LAUSR

Abstract The Yelapa-Chimo Metamorphic Complex forms part of the Jalisco Block in western Mexico and exposes a wide range of Early Cretaceous metamorphic rocks; such as paragneiss, orthogneiss, amphibolites and migmatites. However, the pressure–temperature (P–T) conditions of metamorphism and partial melting still remain poorly studied in the region. To elucidate metamorphic P–T conditions, phase equilibrium modelling was applied to two sillimanite–garnet paragneisses, one amphibole–orthogneiss and one amphibolite. Sillimanite–garnet paragneisses exhibit a lepidoblastic texture with a biotite + sillimanite + kyanite + garnet + quartz + plagioclase + K-feldspar mineral assemblage. Amphibole–orthogneiss and amphibolite display a nematoblastic texture with an amphibole + (1) plagioclase + quartz + (1) titanite assemblage and an amphibole + (2) plagioclase + (2) titanite + ilmenite retrograde mineral assemblage. Pseudosections calculated for the two sillimanite–garnet paragneiss samples show P–T peak conditions at ∼6–7.5 kbar and ∼725–740 °C. The results for amphibole–orthogneiss and the amphibolite yield P–T peak conditions at ∼8.5–10 kbar and ∼690–710 °C. The mode models imply that metasedimentary and metaigneous units can produce up to ∼20 vol. % and ∼10 vol. % of melt, respectively. Modelling within a closed system during isobaric heating suggests that melt compositions of metasedimentary and metaigneous units are likely to have direct implications for the petrogenesis of the Puerto Vallarta Batholith.
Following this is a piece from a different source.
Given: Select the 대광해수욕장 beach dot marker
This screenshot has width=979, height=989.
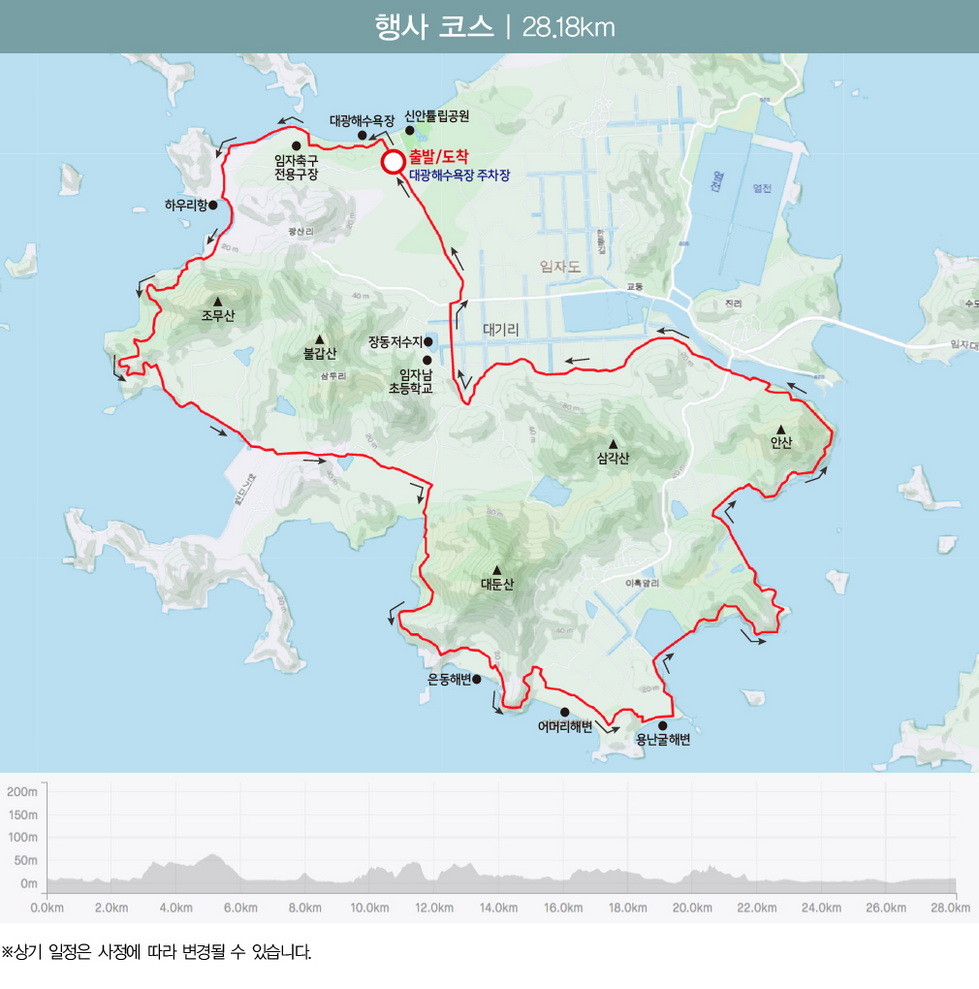Looking at the screenshot, I should point(362,134).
Our new data indicate that the Yelapa-Chimo Metamorphic Complex evolved through a metamorphic gradient between ∼23–33 °C km-1 and the metamorphic rocks formed at depths between ∼22 and ∼30 km with a burial rate of ∼2.0 km Ma-1. Finally, the P–T data for both metasedimentary and metaigneous rocks provide new constraints on an accretionary framework, which is responsible for generating metamorphism and partial melting in the Yelapa-Chimo Metamorphic Complex during the Early Cretaceous.